A Citizens’ Assembly is a representative cross-section of the population who come together to deliberate on a given issue and provide a set of recommendations, options, or a collective decision.

The rationale here is that a group of (most-likely) strangers, when given good information, resources and time, can find common ground and produce a shared decision that upholds the common good.

Noise management
Toronto Pearson Airport  (image provided by Mass LBP) 

How common?

Since 2007, more than 1,900 Canadians have volunteered 71,000 hours (about 8 years) to support more than 50 different Reference Panels and Citizens’ Assemblies. 1 in 32 Canadian households has received an invitation to serve in one of these long-form deliberative processes.

Condo legislation
Government of Ontario  (image provided by Mass LBP) 

How useful?

They have resulted in recommendations on topics like:

Digital identity and Privacy
Regional transportation priorities
Housing legislation
Income polarization
Supervised Injection Services
Hospital Services and Budgeting
Municipal Amalgamation
Long-term land use planning
Compensation for municipal councillors

Heavy infrastructure
Airport Noise
Municipal Revenues
Pharmaceutical insurance
Mental Health
Municipal Planning Policies
Cancer Care
Public Housing
Electoral Reform

How widespread?

Citizen Assemblies are used to deliberate and make public policy recommendations in Ireland, Australia, New Zealand, France, Germany, Denmark, Belgium, Poland, Netherlands, and the United Kingdom.

How come we haven’t heard more about them?

Recommendations flowing from such thoughtful, deliberative processes tend not to generate polarization or protest. They don’t often generate headlines.

How will the Yukon Citizens’ Assembly work?

The mandate of the Yukon Citizens’ Assembly is to recommend a model for electing Members of the Yukon Legislative Assembly. The Assembly will examine electoral systems and issue a report by October 31, 2024, recommending whether the current voting system should be retained, or another model should be adopted.

The Yukon Citizens’ Assembly will meet four times. One weekend in May, June, August and September. Care has been taken to ensure participation is as accessible as possible for those selected—no gatherings during weekdays, school vacation and public holidays, travel and accommodation covered, child and elder care costs reimbursed. Members will receive an honorarium of $200 per gathering day.

Each gathering will include presentations (blue) from experts, dialogue (green) in small breakout groups and reporting back to Assembly, and guidance, recaps and next steps from the Chair (yellow).

The heart of the assembly is people processing information.

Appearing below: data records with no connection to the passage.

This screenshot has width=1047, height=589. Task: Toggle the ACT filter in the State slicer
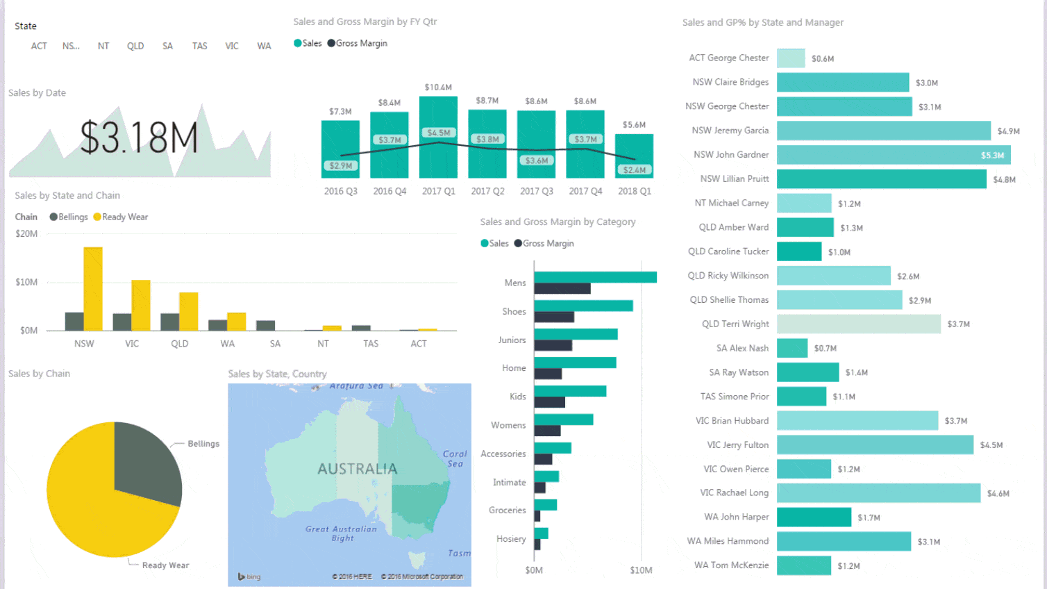click(39, 46)
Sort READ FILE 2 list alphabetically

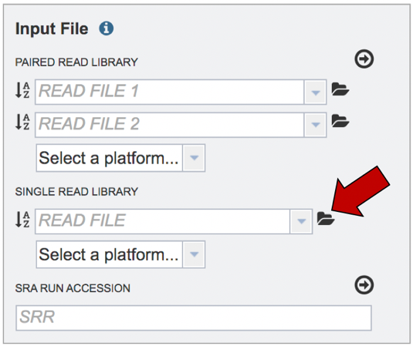click(x=22, y=122)
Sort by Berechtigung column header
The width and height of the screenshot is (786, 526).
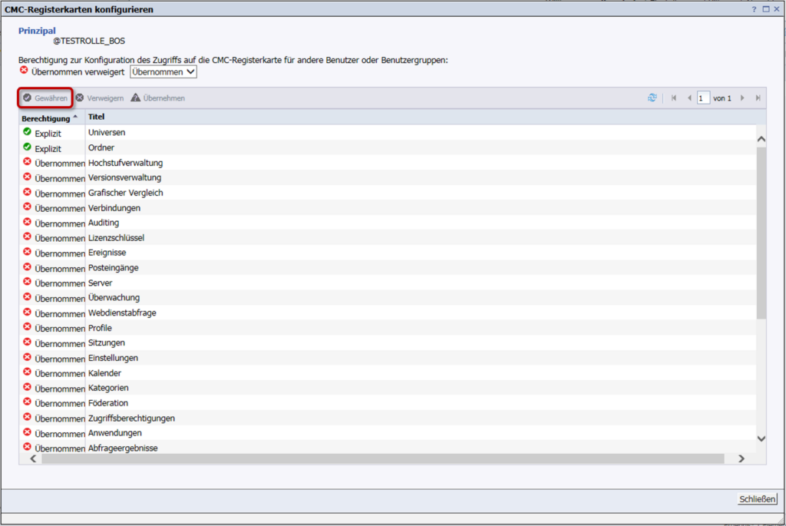point(49,118)
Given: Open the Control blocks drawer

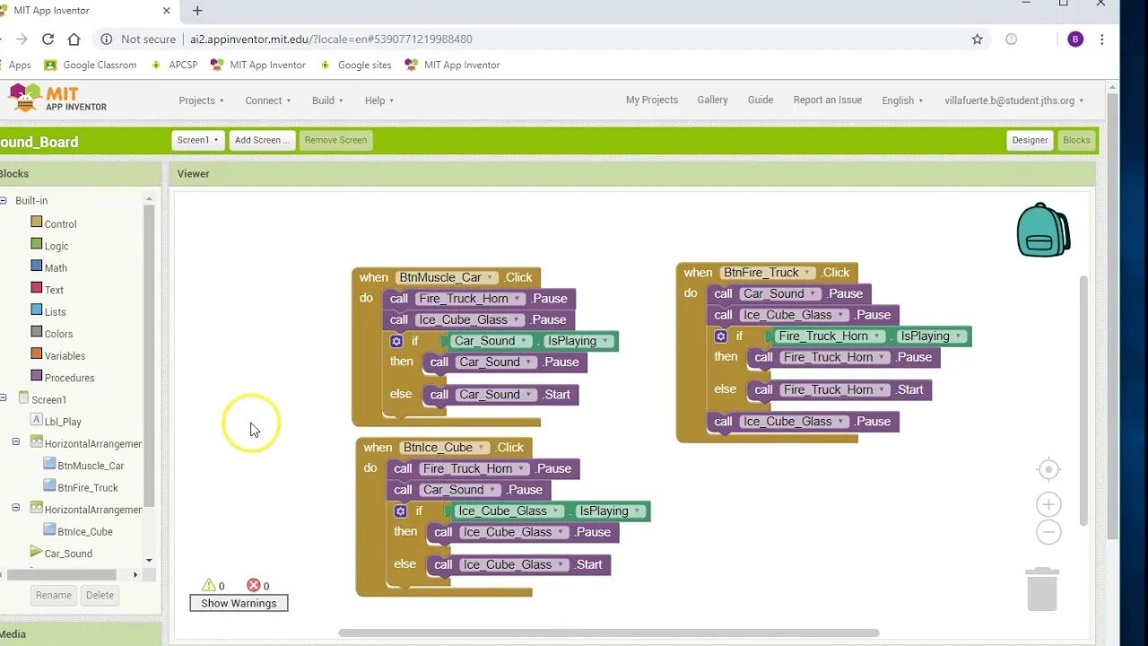Looking at the screenshot, I should (54, 223).
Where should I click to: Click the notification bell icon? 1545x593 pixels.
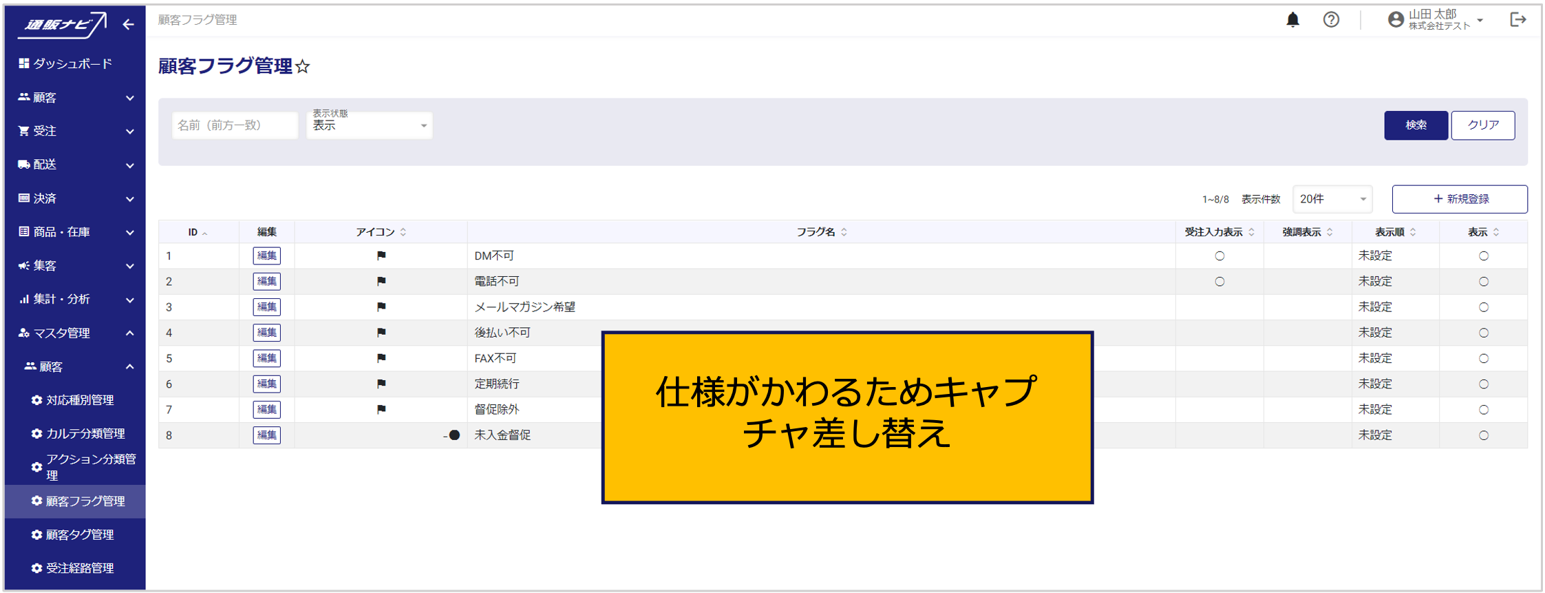[1292, 20]
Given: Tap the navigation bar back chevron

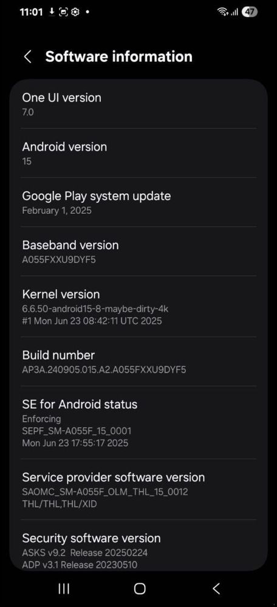Looking at the screenshot, I should pos(216,589).
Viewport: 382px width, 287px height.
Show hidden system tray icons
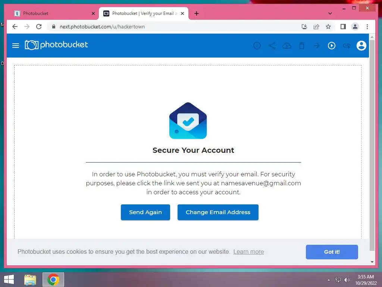pos(329,280)
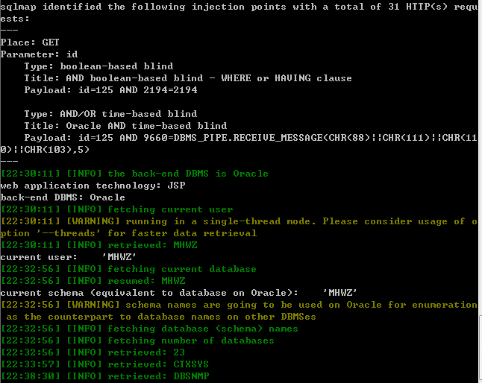The width and height of the screenshot is (482, 383).
Task: Click 'fetching current database' log line
Action: point(128,269)
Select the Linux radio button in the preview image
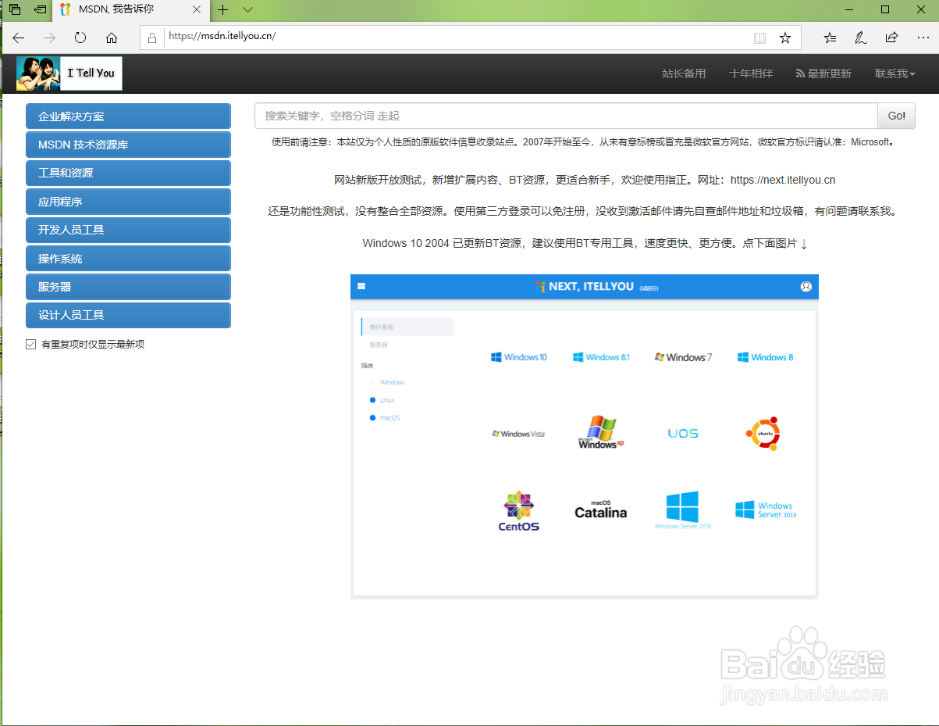Image resolution: width=939 pixels, height=726 pixels. (374, 399)
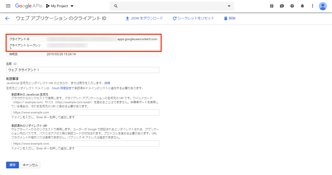This screenshot has width=332, height=175.
Task: Open the user account avatar
Action: coord(323,6)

The initial gatherings are weighted towards learning and understanding. Later gatherings are weighted towards deliberation and building towards a recommendation.

The dialogue portions begin with members working together to determine the values underpinning their work together and of an ideal electoral system for the Yukon.

They will then tackle the issues an electoral system must address, both general issues and issues unique to the Yukon.

Next, is prioritizing the issues and how each potential electoral system does or does not address them.

Finally, members will collaborate to determine their recommendation and write their report.

How come assembly members are not conducting public education and engagement?

A Citizens’ Assembly is a learning and problem-solving process. Assembly members are not direct representatives like MLAs and MPs. They are private citizens participating in an act of public service, much like those selected for jury duty.

Like a jury, assembly members are presented with facts (in this case, about how different electoral systems work and how each one can produce different outcomes), and then deliberate these facts, along with considerations around the unique factors present in the Yukon, adhering to the mandate and criteria they have been given.

Much like how jury members are not expected to conduct education and outreach before reaching a verdict in a criminal trial, there is no expectation, nor is it part of the agreement to participate, that members will conduct public education and outreach, either before or after, making their recommendation.

Also, extensive public engagement and public hearings on this topic took place between 2021 and 2023 led by the Special Committee on Electoral Reform. Indeed, it was this outreach that led to the creation of the Citizen’s Assembly. All the 2021-23 engagement undertaken by the Special Committee on Electoral Reform has been made available to assembly members.

How did you come up with this?

The Yukon Citizens’ Assembly is guided by best practices developed by those who have participated and led numerous reference panels and citizen assemblies.

Training for the YCAER team has been provided by Mass LBP.